Alteration of mature neuronal marker of β-III tubulin expression in differentiated SH-SY5Y cells by refinement of foetal bovine serum concentration

Abstract

Abstract Background The process of differentiating neuroblastoma cells (SH-SY5Y) is crucial for obtaining mature neuronal markers. However, there is variability in the concentrations of foetal bovine serum (FBS) used in the differentiation media, ranging from 1 to 10%. This inconsistency in FBS concentrations may contribute to the inconsistent differentiation of cells. To improve the utility of the SH-SY5Y cell line as a model for neuronal cell culture, we investigated the impact of FBS concentrations in the differentiation media using Dulbecco's modified eagle medium and 10 μM all-trans-retinoic acid (ATRA). The aim of this study was to optimise the concentrations of FBS in the differentiation media of SH-SY5Y cells. Our study focused on assessing the length of dendrites in neuronal cells and the expression of β-III tubulin, a marker indicative of mature neurons. SH-SY5Y cells were differentiated with 10 µM of ATRA for 7 days. Four treatment groups with different FBS concentrations (1%, 3%, 5%, and 10%) were examined to assess the alteration of cellular morphology and dendritic length. The expression of the mature neuron marker β-III tubulin was evaluated using immunocytochemistry technique. Results SH-SY5Y cells' dendrite length was significantly longer (p < 0.05) when there was a higher concentration of FBS in the differentiation medium.
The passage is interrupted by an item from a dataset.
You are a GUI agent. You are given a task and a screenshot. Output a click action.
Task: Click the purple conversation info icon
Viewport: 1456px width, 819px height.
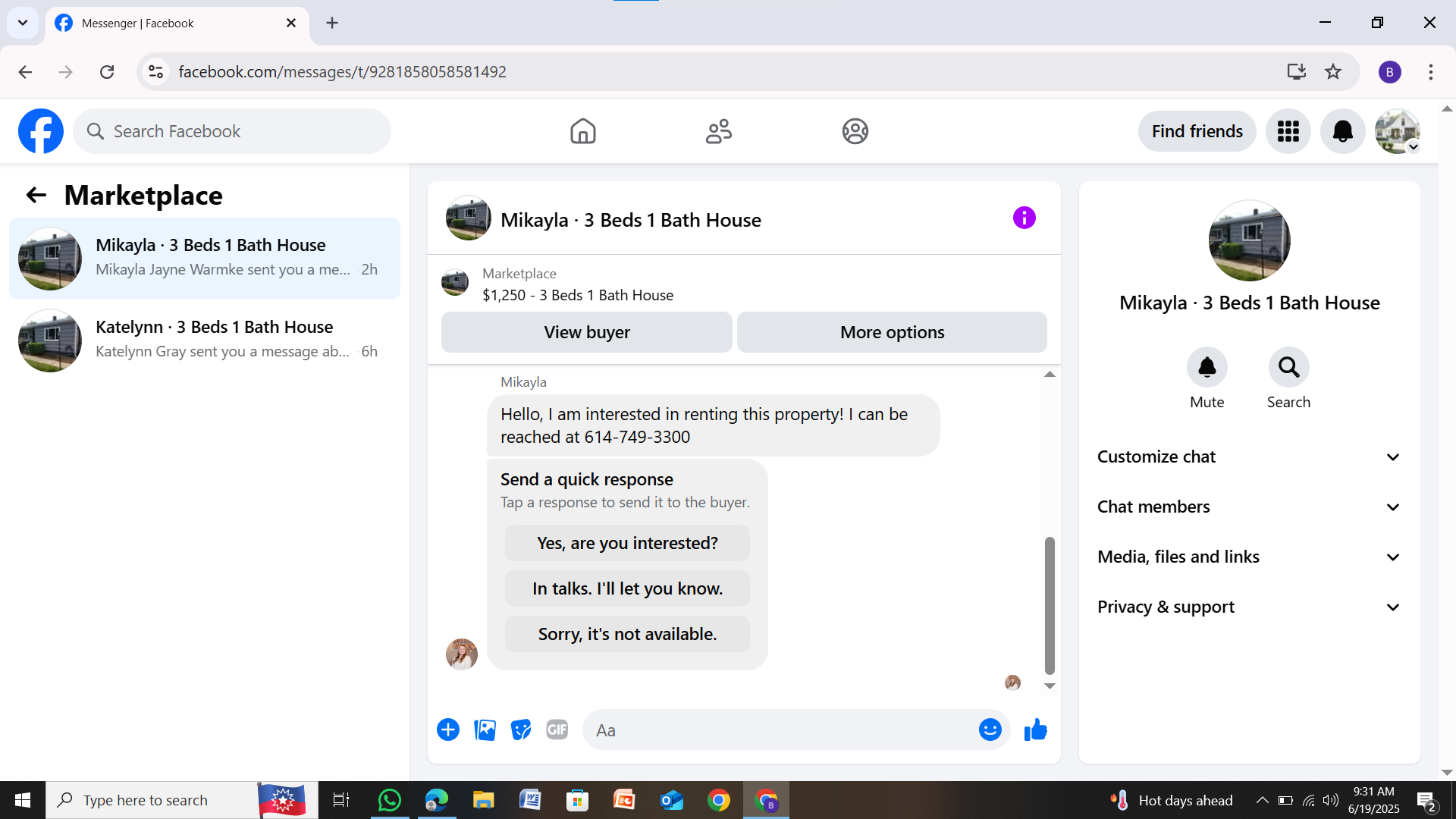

The result was confirmed with the significant increase of β-III tubulin expression (p < 0.001) of the differentiated SH-SY5Y cells that have been incubated with higher concentrations of FBS in the differentiation medium. Conclusions We concluded that optimised concentrations of FBS in the differentiation media display longer length of the dendrites and express higher production of β-III tubulin in the differentiated SH-SY5Y cells. The consistency of serum concentration used in the differentiation media is important to produce a sustainable in vitro neuronal model of SH-SY5Y cells for neurodegenerative studies.